_WORK INSTRUCTIONS_: Your task is to copy each line of the listing that contains the word "every".

_SOURCE DATA_:
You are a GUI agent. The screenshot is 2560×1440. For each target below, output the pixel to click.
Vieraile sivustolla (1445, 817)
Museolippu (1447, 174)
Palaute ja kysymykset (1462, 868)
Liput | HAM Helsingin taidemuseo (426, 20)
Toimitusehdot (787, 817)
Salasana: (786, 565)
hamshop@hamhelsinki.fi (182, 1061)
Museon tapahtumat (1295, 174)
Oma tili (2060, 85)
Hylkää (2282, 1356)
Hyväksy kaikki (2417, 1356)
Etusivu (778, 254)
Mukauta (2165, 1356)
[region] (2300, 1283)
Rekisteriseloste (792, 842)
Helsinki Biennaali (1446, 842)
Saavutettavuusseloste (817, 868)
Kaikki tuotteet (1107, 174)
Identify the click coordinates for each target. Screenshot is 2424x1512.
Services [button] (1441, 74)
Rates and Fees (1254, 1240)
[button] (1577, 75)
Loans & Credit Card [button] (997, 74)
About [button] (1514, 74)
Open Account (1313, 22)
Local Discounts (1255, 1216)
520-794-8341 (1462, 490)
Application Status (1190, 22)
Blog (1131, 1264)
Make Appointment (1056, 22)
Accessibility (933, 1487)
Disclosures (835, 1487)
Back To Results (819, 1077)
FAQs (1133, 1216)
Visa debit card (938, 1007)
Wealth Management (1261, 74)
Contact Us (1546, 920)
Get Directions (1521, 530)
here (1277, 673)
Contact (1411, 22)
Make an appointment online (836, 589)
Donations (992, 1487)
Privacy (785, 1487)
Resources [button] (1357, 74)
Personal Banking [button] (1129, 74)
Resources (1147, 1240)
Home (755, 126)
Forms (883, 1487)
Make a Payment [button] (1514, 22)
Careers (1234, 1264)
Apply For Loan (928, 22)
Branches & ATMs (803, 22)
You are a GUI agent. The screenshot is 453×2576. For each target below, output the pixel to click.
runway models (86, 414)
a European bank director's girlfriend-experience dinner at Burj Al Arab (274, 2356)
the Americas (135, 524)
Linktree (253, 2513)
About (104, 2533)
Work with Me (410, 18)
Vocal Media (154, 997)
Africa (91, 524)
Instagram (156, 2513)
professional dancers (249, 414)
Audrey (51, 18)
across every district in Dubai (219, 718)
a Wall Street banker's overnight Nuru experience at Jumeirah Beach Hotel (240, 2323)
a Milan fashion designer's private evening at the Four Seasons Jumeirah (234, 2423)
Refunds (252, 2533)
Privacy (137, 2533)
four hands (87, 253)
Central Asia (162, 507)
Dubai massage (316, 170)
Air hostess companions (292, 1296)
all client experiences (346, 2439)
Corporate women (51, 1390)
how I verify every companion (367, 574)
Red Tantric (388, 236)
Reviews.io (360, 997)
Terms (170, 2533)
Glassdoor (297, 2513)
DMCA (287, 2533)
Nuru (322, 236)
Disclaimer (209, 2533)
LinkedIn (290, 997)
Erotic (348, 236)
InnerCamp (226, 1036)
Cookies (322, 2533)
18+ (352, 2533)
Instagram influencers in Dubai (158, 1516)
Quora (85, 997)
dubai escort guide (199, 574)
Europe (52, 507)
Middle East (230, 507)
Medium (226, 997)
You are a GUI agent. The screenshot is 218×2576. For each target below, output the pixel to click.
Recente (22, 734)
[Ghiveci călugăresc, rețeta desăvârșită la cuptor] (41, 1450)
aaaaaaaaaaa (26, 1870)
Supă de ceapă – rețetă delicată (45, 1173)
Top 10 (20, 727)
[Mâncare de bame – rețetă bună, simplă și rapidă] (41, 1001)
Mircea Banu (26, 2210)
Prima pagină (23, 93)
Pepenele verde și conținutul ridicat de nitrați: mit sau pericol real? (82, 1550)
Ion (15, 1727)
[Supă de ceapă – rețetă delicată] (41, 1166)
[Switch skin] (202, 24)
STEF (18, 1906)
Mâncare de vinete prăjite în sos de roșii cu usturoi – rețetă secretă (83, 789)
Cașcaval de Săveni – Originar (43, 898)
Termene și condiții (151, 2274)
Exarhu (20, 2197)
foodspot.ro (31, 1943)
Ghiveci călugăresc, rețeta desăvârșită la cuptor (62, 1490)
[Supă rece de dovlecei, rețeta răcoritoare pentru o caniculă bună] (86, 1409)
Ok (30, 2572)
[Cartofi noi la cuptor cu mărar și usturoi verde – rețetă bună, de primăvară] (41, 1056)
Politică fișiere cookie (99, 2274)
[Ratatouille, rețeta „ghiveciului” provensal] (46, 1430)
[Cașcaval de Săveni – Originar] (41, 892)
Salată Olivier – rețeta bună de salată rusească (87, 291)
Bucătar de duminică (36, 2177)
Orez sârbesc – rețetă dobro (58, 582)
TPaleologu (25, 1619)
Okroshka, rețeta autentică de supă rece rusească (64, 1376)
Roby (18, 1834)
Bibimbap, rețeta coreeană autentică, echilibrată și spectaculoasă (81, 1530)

_ANSWER FOR THE TASK_:
across every district in Dubai (219, 718)
how I verify every companion (367, 574)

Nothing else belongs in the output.